Percent identity plot

0

Entering edit mode

5.7 years ago

tarek.mohamed ▴ 360

Dear All

What are the available tools for plotting sequence reads percent identitiy over a certain genetic locus in multiple samples.

I have Sam/bam files for some samples and I want to compare and plot percent identity for one gene across all samples

precent identitiy alignment plot • 2.0k views

ADD COMMENT • link updated 5.7 years ago by h.mon 35k • written 5.7 years ago by tarek.mohamed ▴ 360

0

Entering edit mode

Do you have a citation for what you are aiming to do? Can you elaborate on what you mean by 'percent identity'?

Using BLAST, you should be able to determine the percentage of a particular gene that is covered by your input reads. For example, blastx can taken RNA-seq FASTA reads and perform alignment to mRNA transcripts fr the purposes of identifying genes covered by your reads.

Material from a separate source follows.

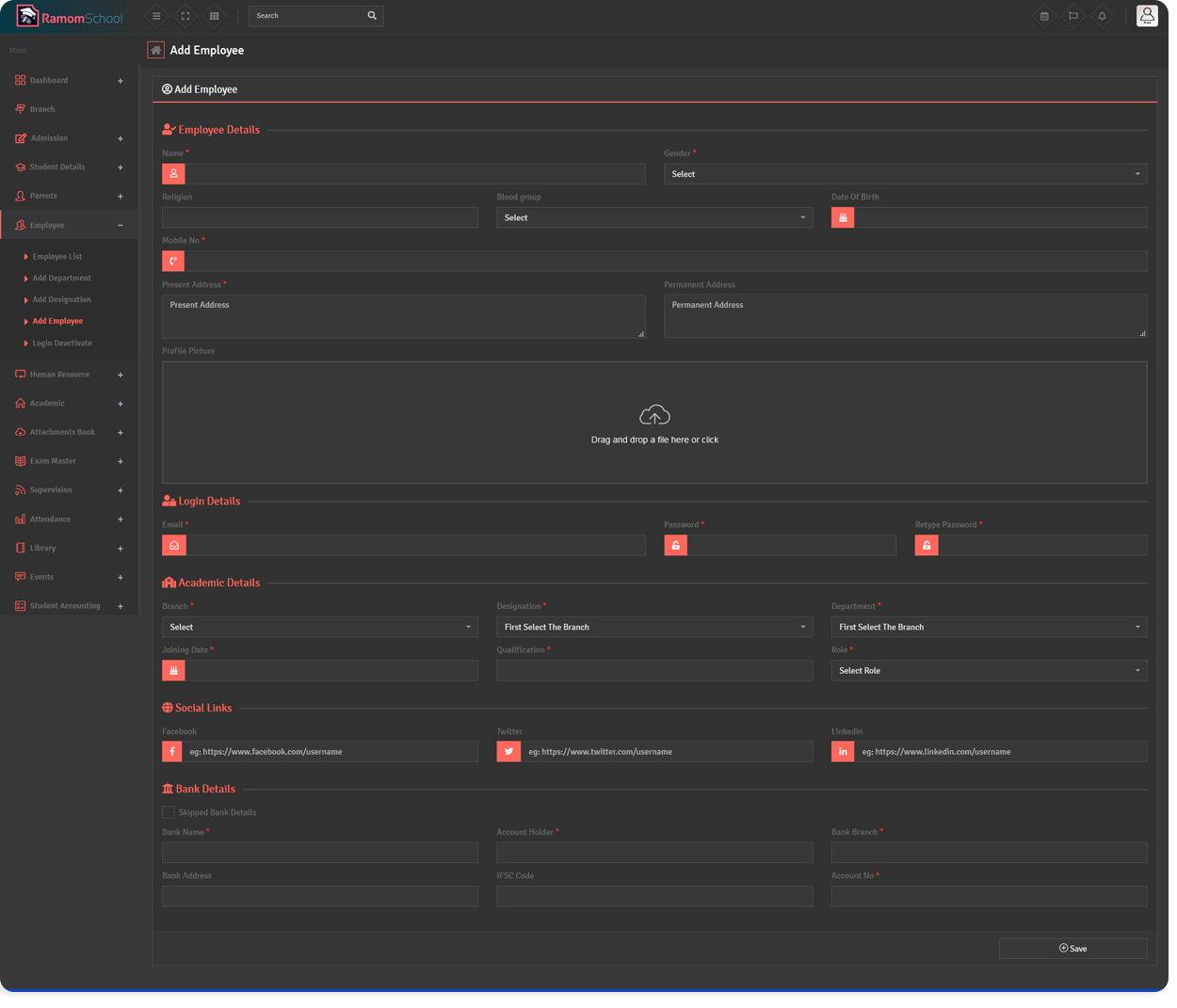The height and width of the screenshot is (1008, 1177).
Task: Click the Save button
Action: [x=1072, y=949]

ADD REPLY • link 5.7 years ago by Kevin Blighe 87k

0

Entering edit mode

tarek.mohamed : You say that you have SAM/BAM files for the samples so one way to do this would be to generate consensus sequence across the gene boundaries and then do dot plots with those sequences. That should give you an idea of percent identity.

This recent package (FlexiDot: highly customizable, ambiguity-aware dotplots ) may be of interest.

ADD REPLY • link 5.7 years ago by GenoMax 141k

score 0 · Answer 1 · 2018-08-06

reformat.sh ( from the BBTools / BBMap package) has a number of metrics of interest for you:

Histograms for sam files only (requires sam format 1.4 or higher):

ehist=<file>            Errors-per-read histogram.
qahist=<file>           Quality accuracy histogram of error rates versus quality score.
indelhist=<file>        Indel length histogram.
mhist=<file>            Histogram of match, sub, del, and ins rates by read location.
ihist=<file>            Insert size histograms.  Requires paired reads interleaved in sam file.
idhist=<file>           Histogram of read count versus percent identity.
idbins=100              Number idhist bins.  Set to 'auto' to use read length.